> **Task directions**
Consider the listing below. Extract exactly the lines from the line containing "Toggle the 大脚趾 checkbox in top chart legend" to the line containing "732x412 pixels.", both included.

┌──

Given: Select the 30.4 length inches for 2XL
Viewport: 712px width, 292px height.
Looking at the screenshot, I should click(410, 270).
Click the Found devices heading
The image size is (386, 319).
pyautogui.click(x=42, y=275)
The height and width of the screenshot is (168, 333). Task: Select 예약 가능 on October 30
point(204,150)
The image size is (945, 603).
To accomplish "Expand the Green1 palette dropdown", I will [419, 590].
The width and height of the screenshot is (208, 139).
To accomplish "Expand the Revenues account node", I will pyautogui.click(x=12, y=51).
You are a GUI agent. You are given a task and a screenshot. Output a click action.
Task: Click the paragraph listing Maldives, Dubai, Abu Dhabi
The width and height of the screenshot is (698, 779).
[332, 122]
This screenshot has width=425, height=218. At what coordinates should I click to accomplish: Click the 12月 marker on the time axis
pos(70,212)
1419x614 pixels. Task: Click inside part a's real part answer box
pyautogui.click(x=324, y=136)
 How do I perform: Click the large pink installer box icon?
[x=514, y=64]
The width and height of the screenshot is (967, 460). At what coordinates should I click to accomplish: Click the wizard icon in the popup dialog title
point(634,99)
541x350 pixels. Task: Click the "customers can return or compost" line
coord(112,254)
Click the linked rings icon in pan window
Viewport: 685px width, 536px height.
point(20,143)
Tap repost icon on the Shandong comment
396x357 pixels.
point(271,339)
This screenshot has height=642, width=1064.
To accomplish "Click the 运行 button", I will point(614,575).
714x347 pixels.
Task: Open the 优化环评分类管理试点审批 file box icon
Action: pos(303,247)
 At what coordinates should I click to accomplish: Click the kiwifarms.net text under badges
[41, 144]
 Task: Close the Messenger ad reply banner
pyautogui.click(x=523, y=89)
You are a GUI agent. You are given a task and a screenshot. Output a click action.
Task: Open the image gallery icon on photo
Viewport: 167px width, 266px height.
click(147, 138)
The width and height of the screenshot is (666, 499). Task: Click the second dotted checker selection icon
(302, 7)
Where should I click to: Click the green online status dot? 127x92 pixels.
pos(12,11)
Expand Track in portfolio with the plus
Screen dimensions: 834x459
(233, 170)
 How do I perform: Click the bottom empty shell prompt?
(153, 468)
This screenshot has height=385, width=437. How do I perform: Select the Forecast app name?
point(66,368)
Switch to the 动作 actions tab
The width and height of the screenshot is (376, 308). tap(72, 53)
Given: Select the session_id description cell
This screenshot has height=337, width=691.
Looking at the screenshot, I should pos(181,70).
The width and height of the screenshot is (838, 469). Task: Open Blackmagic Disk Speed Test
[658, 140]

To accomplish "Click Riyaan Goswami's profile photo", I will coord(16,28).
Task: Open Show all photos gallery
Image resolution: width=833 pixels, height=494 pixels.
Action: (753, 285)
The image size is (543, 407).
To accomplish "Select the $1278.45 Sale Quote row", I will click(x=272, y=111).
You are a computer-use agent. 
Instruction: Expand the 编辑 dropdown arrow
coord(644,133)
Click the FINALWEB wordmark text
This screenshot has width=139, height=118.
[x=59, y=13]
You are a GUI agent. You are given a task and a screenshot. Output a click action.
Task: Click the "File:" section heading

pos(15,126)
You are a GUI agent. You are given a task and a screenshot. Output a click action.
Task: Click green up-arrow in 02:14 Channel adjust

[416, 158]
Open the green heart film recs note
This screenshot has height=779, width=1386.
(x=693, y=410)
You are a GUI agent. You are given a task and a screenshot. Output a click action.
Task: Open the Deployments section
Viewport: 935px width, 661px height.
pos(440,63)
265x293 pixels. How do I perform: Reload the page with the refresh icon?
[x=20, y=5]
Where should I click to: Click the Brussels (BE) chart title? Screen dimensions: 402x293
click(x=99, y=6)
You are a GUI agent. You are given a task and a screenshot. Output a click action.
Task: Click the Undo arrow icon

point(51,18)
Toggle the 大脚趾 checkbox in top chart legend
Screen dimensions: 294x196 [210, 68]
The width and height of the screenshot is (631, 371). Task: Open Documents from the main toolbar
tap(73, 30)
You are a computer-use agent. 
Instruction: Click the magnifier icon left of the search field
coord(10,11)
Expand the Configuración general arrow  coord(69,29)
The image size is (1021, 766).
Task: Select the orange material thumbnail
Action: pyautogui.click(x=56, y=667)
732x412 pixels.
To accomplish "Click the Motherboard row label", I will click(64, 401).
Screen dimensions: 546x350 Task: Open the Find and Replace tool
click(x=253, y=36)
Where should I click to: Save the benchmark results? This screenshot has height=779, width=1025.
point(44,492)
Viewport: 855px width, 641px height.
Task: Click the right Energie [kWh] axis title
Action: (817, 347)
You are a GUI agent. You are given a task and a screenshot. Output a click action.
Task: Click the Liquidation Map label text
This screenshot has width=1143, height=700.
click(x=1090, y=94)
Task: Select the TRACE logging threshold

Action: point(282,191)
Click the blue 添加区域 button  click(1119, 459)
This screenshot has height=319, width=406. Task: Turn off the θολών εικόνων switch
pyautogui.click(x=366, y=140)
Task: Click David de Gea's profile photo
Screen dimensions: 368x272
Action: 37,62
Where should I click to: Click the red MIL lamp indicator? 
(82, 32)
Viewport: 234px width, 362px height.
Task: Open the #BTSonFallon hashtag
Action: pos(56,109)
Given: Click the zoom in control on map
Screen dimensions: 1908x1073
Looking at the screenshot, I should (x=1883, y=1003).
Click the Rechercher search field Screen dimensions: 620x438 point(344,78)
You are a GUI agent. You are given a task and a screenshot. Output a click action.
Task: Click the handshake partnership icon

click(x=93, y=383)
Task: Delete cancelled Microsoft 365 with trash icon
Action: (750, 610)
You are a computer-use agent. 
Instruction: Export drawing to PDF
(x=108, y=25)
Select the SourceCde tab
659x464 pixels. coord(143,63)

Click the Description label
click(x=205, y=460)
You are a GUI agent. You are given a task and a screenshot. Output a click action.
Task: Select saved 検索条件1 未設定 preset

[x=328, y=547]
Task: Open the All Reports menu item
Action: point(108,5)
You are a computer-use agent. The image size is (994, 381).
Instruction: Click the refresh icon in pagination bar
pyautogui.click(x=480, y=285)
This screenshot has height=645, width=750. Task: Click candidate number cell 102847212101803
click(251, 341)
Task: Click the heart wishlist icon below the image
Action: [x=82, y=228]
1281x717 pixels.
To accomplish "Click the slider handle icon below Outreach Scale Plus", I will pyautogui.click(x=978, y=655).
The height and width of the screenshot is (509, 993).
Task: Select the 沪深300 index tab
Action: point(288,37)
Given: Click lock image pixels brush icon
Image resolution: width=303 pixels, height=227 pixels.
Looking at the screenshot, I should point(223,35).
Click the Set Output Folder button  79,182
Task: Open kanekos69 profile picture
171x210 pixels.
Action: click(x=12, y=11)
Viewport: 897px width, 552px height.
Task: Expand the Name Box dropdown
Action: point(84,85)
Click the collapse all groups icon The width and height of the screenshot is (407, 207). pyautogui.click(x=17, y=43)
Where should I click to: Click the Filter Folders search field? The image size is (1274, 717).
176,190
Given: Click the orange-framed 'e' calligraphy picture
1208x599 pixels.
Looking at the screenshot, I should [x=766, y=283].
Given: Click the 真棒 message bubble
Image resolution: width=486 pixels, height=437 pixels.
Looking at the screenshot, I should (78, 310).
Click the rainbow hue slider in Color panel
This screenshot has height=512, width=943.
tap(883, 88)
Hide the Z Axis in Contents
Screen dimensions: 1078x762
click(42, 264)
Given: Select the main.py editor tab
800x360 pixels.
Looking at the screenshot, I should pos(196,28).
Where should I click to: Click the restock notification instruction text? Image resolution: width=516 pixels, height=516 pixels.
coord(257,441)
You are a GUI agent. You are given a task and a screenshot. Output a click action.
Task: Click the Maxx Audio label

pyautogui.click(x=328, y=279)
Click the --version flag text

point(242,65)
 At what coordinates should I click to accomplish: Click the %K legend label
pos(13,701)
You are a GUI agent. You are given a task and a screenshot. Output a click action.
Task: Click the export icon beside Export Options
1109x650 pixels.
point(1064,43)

└──

> **Answer to this problem**
Toggle the 大脚趾 checkbox in top chart legend
Screen dimensions: 294x196 [210, 68]
The width and height of the screenshot is (631, 371). Task: Open Documents from the main toolbar
tap(73, 30)
You are a computer-use agent. 
Instruction: Click the magnifier icon left of the search field
coord(10,11)
Expand the Configuración general arrow  coord(69,29)
The image size is (1021, 766).
Task: Select the orange material thumbnail
Action: pyautogui.click(x=56, y=667)
732x412 pixels.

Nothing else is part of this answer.